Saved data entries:
++++++++++

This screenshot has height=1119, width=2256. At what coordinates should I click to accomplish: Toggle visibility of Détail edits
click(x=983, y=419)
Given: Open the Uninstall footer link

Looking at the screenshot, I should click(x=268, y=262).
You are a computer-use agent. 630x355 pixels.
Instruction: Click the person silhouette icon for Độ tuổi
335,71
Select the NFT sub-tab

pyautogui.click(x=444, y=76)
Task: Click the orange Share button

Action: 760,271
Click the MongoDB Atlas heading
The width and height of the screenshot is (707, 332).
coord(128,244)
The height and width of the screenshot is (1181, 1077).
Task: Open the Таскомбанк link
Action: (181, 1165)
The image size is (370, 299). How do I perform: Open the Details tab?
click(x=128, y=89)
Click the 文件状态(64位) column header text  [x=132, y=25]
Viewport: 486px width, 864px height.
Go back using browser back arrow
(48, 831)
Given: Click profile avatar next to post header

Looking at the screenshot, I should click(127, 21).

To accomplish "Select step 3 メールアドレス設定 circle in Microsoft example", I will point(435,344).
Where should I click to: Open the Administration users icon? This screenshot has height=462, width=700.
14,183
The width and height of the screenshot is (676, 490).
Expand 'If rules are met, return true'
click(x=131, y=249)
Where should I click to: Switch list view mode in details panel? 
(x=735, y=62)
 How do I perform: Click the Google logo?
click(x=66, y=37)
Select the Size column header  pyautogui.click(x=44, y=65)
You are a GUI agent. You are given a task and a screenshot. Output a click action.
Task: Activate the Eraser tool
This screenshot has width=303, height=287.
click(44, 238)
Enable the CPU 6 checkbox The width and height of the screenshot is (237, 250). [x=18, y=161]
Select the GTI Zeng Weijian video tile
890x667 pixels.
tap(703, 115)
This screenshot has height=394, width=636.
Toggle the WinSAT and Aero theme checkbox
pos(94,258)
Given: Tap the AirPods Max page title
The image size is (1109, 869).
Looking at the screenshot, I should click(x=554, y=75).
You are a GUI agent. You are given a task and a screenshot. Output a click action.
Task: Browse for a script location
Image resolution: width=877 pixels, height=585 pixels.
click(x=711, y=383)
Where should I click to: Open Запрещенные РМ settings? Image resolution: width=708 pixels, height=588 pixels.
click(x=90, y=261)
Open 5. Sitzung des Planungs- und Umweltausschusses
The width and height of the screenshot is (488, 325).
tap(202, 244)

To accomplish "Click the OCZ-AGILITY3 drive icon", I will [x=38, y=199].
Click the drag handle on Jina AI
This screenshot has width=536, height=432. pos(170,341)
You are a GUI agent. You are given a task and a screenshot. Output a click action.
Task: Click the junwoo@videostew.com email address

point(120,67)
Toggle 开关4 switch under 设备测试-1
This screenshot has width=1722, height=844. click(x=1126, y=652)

++++++++++

Exercise details:
Give the lines of the entries above as a numbered list, omitting blank lines.

Exercise output:
1. This screenshot has height=1119, width=2256. At what coordinates should I click to accomplish: Toggle visibility of Détail edits
2. click(x=983, y=419)
3. Given: Open the Uninstall footer link
4. Looking at the screenshot, I should click(x=268, y=262).
5. You are a computer-use agent. 630x355 pixels.
6. Instruction: Click the person silhouette icon for Độ tuổi
7. 335,71
8. Select the NFT sub-tab
9. pyautogui.click(x=444, y=76)
10. Task: Click the orange Share button
11. Action: 760,271
12. Click the MongoDB Atlas heading
13. The width and height of the screenshot is (707, 332).
14. coord(128,244)
15. The height and width of the screenshot is (1181, 1077).
16. Task: Open the Таскомбанк link
17. Action: (181, 1165)
18. The image size is (370, 299). How do I perform: Open the Details tab?
19. click(x=128, y=89)
20. Click the 文件状态(64位) column header text  [x=132, y=25]
21. Viewport: 486px width, 864px height.
22. Go back using browser back arrow
23. (48, 831)
24. Given: Click profile avatar next to post header
25. Looking at the screenshot, I should click(127, 21).
26. To accomplish "Select step 3 メールアドレス設定 circle in Microsoft example", I will point(435,344).
27. Where should I click to: Open the Administration users icon? This screenshot has height=462, width=700.
28. 14,183
29. The width and height of the screenshot is (676, 490).
30. Expand 'If rules are met, return true'
31. click(x=131, y=249)
32. Where should I click to: Switch list view mode in details panel? 
33. (x=735, y=62)
34.  How do I perform: Click the Google logo?
35. click(x=66, y=37)
36. Select the Size column header  pyautogui.click(x=44, y=65)
37. You are a GUI agent. You are given a task and a screenshot. Output a click action.
38. Task: Activate the Eraser tool
39. This screenshot has width=303, height=287.
40. click(44, 238)
41. Enable the CPU 6 checkbox The width and height of the screenshot is (237, 250). [x=18, y=161]
42. Select the GTI Zeng Weijian video tile
43. 890x667 pixels.
44. tap(703, 115)
45. This screenshot has height=394, width=636.
46. Toggle the WinSAT and Aero theme checkbox
47. pos(94,258)
48. Given: Tap the AirPods Max page title
49. The image size is (1109, 869).
50. Looking at the screenshot, I should click(x=554, y=75).
51. You are a GUI agent. You are given a task and a screenshot. Output a click action.
52. Task: Browse for a script location
53. Image resolution: width=877 pixels, height=585 pixels.
54. click(x=711, y=383)
55. Where should I click to: Open Запрещенные РМ settings? Image resolution: width=708 pixels, height=588 pixels.
56. click(x=90, y=261)
57. Open 5. Sitzung des Planungs- und Umweltausschusses
58. The width and height of the screenshot is (488, 325).
59. tap(202, 244)
60. To accomplish "Click the OCZ-AGILITY3 drive icon", I will [x=38, y=199].
61. Click the drag handle on Jina AI
62. This screenshot has width=536, height=432. pos(170,341)
63. You are a GUI agent. You are given a task and a screenshot. Output a click action.
64. Task: Click the junwoo@videostew.com email address
65. point(120,67)
66. Toggle 开关4 switch under 设备测试-1
67. This screenshot has width=1722, height=844. click(x=1126, y=652)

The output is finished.